(Stored data entries)

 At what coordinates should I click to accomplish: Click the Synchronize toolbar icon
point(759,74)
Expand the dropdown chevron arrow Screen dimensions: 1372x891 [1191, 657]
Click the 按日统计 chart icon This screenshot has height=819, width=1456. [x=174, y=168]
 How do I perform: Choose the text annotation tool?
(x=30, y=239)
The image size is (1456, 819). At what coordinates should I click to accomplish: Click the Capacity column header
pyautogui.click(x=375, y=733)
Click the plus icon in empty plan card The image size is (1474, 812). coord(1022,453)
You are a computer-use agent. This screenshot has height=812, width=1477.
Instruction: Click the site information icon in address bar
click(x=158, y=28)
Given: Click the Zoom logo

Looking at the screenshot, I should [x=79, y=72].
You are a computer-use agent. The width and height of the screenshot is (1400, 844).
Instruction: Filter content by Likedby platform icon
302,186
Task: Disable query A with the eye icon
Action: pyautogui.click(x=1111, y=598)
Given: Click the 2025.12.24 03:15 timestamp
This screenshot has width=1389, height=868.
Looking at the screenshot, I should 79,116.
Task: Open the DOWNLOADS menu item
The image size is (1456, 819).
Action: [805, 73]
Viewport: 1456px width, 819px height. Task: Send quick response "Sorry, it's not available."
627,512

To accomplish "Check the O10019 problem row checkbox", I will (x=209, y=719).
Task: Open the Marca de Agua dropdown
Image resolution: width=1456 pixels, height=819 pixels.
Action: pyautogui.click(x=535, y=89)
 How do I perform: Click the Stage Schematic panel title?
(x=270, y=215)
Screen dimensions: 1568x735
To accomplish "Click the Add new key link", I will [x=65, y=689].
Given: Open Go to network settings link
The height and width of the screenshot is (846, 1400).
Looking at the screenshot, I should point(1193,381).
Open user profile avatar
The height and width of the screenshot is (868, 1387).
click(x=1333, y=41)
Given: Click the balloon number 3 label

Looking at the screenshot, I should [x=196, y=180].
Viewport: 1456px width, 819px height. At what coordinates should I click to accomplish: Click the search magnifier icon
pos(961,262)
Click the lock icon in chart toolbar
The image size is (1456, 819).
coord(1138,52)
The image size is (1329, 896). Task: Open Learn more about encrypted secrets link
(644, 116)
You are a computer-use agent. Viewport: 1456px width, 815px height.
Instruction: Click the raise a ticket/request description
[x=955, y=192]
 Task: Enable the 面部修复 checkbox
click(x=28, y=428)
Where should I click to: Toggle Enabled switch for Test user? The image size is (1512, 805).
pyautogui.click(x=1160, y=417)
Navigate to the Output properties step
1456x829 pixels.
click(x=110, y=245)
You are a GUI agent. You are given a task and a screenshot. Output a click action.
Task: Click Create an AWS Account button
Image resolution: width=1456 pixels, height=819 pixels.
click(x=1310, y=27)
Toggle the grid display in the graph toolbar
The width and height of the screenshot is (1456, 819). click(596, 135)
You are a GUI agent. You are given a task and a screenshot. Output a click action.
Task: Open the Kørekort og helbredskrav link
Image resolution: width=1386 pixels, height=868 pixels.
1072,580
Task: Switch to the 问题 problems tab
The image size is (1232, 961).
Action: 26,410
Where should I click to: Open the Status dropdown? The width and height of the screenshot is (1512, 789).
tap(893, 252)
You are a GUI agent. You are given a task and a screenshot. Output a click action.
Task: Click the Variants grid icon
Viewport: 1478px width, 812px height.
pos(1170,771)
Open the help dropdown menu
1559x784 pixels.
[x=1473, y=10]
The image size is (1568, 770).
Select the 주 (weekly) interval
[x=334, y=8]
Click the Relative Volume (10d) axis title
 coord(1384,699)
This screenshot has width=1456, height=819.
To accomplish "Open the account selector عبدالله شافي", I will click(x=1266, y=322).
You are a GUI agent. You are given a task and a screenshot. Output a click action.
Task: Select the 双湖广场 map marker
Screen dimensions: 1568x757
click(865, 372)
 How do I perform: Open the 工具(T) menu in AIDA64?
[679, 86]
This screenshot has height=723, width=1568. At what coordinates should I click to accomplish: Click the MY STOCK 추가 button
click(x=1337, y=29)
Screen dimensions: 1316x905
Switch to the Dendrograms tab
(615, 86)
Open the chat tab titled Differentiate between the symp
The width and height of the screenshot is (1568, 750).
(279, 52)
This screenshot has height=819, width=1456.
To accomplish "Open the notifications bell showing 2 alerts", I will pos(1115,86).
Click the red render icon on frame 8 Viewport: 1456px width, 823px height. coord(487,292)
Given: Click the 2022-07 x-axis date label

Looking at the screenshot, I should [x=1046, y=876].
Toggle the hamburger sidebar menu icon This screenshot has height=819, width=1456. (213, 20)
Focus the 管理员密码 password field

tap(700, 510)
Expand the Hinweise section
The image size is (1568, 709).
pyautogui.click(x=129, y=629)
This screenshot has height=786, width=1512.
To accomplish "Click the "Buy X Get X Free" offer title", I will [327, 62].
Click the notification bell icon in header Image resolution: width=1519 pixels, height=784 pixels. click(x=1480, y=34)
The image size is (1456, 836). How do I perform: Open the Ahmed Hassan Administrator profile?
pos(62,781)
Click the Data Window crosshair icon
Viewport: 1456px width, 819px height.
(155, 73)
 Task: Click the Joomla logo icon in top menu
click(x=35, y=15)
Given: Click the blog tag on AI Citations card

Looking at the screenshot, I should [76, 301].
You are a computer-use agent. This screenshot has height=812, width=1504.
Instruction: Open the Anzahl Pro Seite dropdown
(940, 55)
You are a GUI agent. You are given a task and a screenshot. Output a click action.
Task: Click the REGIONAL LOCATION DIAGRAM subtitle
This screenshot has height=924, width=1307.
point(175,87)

| YOUR ASSIGNMENT |
From the first line above through the line that contains "Click the plus", quote each line exactly. Output nothing more.

| SOLUTION FOR THIS PROBLEM |
 At what coordinates should I click to accomplish: Click the Synchronize toolbar icon
point(759,74)
Expand the dropdown chevron arrow Screen dimensions: 1372x891 [1191, 657]
Click the 按日统计 chart icon This screenshot has height=819, width=1456. [x=174, y=168]
 How do I perform: Choose the text annotation tool?
(x=30, y=239)
The image size is (1456, 819). At what coordinates should I click to accomplish: Click the Capacity column header
pyautogui.click(x=375, y=733)
Click the plus icon in empty plan card The image size is (1474, 812). coord(1022,453)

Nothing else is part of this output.